Would Wingate senior guard Jasmine DeBerry, a Charlotte native, have donated marrow on behalf of the stricken coach whose UNC basketball camps she grew up attending? Would she have found a perfect match with a 9-year-old girl who had leukemia, gone to Georgetown to give the marrow, or been given the chance to meet the girl next July with Hatchell by her side?

Would Rodney Cook have taken a call from an in-law in Mt. Airy, N.C., on New Year’s Day 2013, whose friend had slipped into a month-long coma? Would her friend’s wife have heard of the rope story and of the man who personified its core? Would he have driven to the man’s hospital with a rope signed by Hatchell’s team and told the tale, as he has to anyone who has reached out to him, by which he will always live?

“It’s a matter of perspective, isn’t it?” Cook said.

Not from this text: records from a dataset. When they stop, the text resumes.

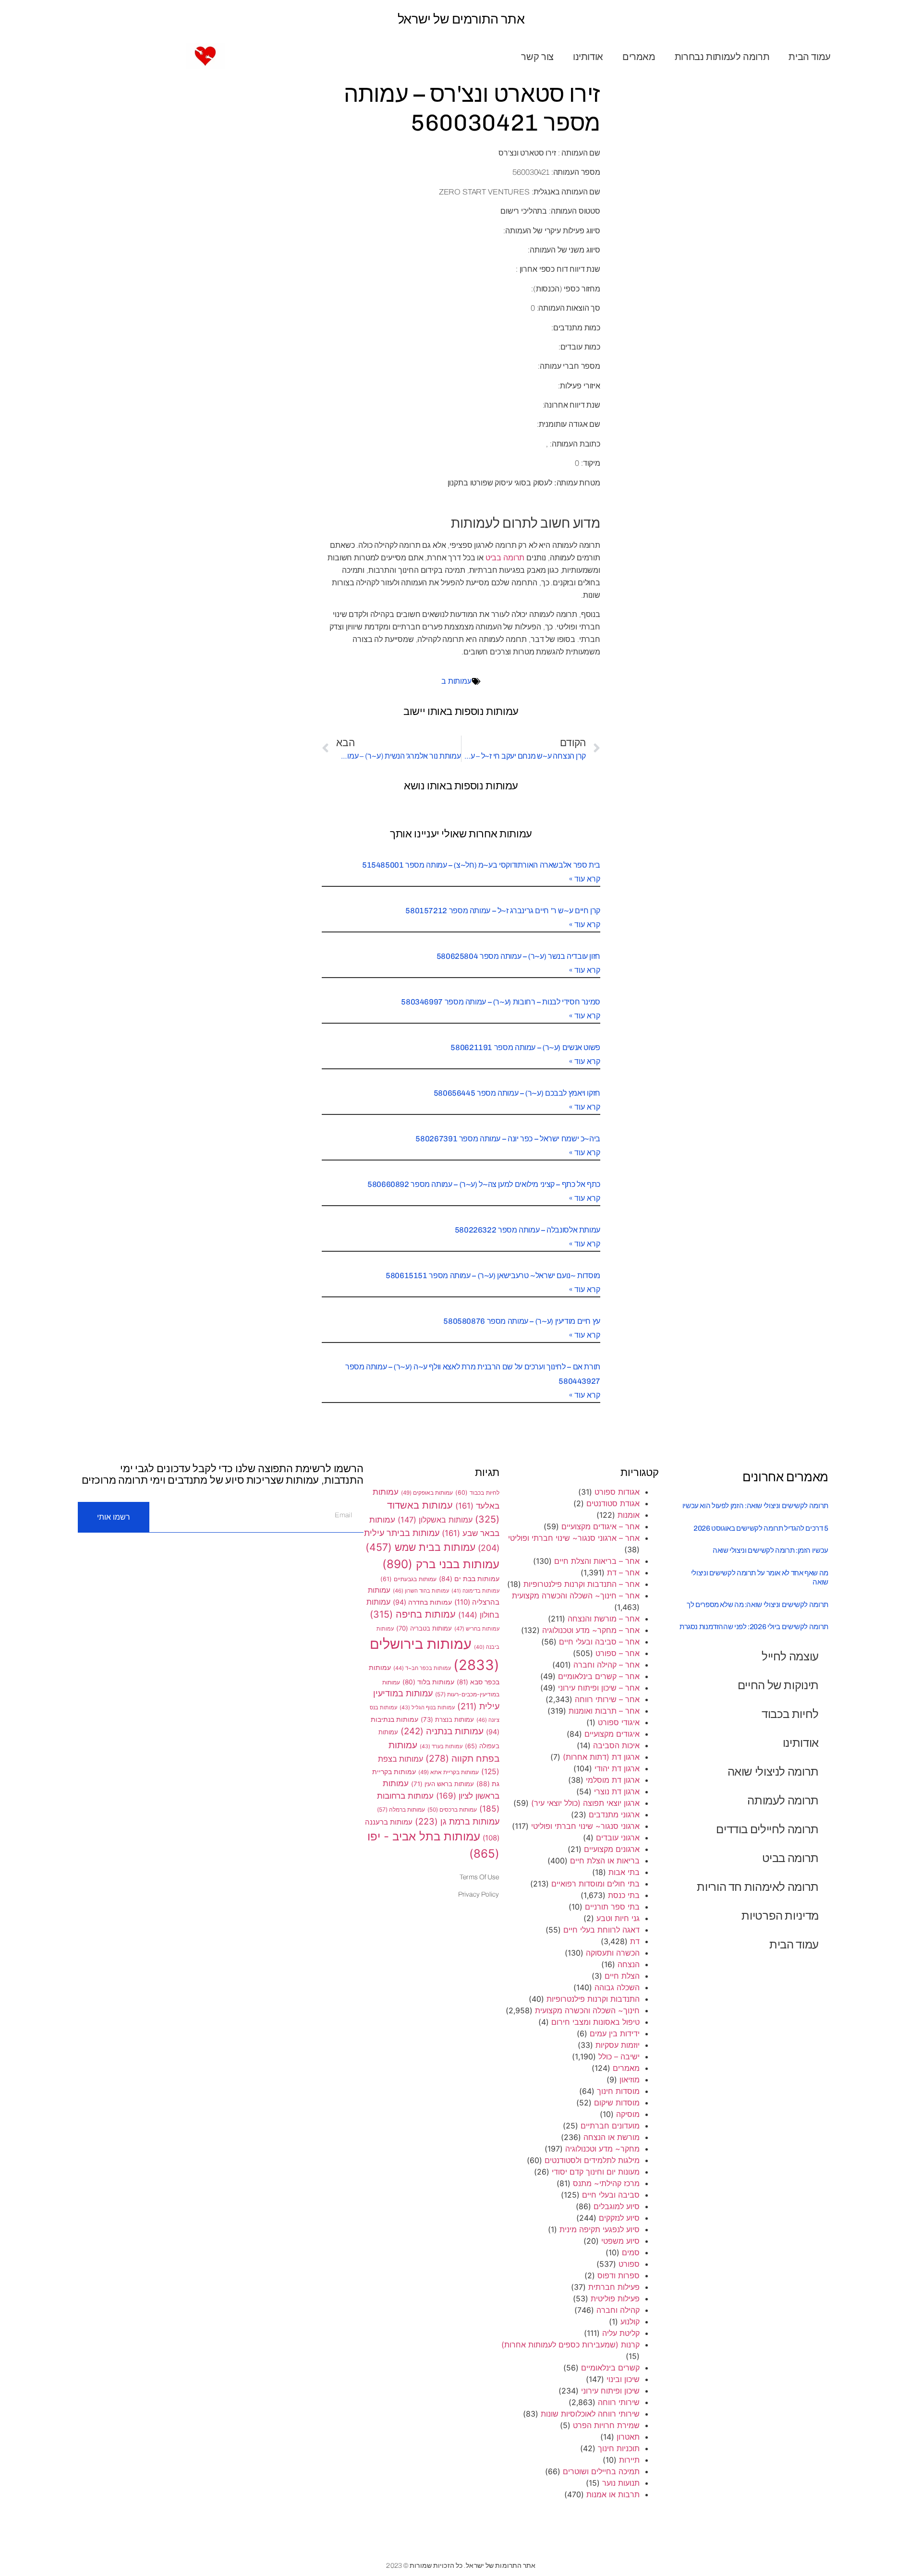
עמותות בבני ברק (440, 1564)
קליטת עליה (621, 2333)
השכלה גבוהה (617, 1987)
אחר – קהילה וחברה (606, 1664)
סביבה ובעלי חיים (611, 2195)
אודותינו (588, 56)
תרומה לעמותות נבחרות (722, 56)
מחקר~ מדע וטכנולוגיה (602, 2148)
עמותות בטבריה (424, 1628)
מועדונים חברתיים (610, 2125)
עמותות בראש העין (442, 1784)
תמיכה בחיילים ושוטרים (601, 2471)
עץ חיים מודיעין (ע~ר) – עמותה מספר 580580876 (521, 1321)
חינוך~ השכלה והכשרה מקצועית (587, 2010)
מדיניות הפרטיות (779, 1916)
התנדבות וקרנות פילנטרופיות (593, 1999)
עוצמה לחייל (790, 1656)
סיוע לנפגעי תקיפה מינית (599, 2229)
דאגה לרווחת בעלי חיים (601, 1930)
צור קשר (537, 56)
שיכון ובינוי (623, 2379)
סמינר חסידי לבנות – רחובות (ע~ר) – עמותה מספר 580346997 (500, 1001)
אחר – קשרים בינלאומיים (599, 1676)
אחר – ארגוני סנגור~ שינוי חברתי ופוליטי (574, 1538)
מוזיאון (629, 2079)
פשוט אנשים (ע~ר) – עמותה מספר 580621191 (525, 1047)
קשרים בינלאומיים (610, 2367)
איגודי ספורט (619, 1722)
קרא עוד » (584, 878)
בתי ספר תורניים (612, 1906)
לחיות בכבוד (790, 1714)
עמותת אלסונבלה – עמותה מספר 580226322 (527, 1229)
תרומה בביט (505, 558)
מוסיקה (628, 2114)
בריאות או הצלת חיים (605, 1860)
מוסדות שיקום (617, 2102)
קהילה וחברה (618, 2310)
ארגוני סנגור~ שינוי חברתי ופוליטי (585, 1826)
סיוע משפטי (620, 2241)
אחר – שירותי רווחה (607, 1699)
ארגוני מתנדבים (614, 1814)
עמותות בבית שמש (420, 1547)
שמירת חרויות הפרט (606, 2425)
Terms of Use (479, 1877)
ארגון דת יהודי (617, 1768)
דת (635, 1941)
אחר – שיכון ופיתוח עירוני (599, 1688)
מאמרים (638, 56)
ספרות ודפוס (618, 2275)
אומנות (629, 1515)
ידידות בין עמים (615, 2033)
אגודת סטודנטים (613, 1503)
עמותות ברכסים (452, 1809)
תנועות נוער (621, 2483)
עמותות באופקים (427, 1492)
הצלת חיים (622, 1976)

“So many times, we get so much junk in the way, you know?” Hatchell said. “Distractions and things, and trust me: Cancer filters all of that out. You see much more clear what really makes a difference.”

Like doctors and donors, friends and family, random kindness in the name of a not-so-random cause: carrying someone when they don’t have the strength to stand, holding to the other end of their rope, just as so many did for Rodney Cook and Sylvia Hatchell.

Remarkable, isn’t it, what a dog’s chew rope can do for the soul?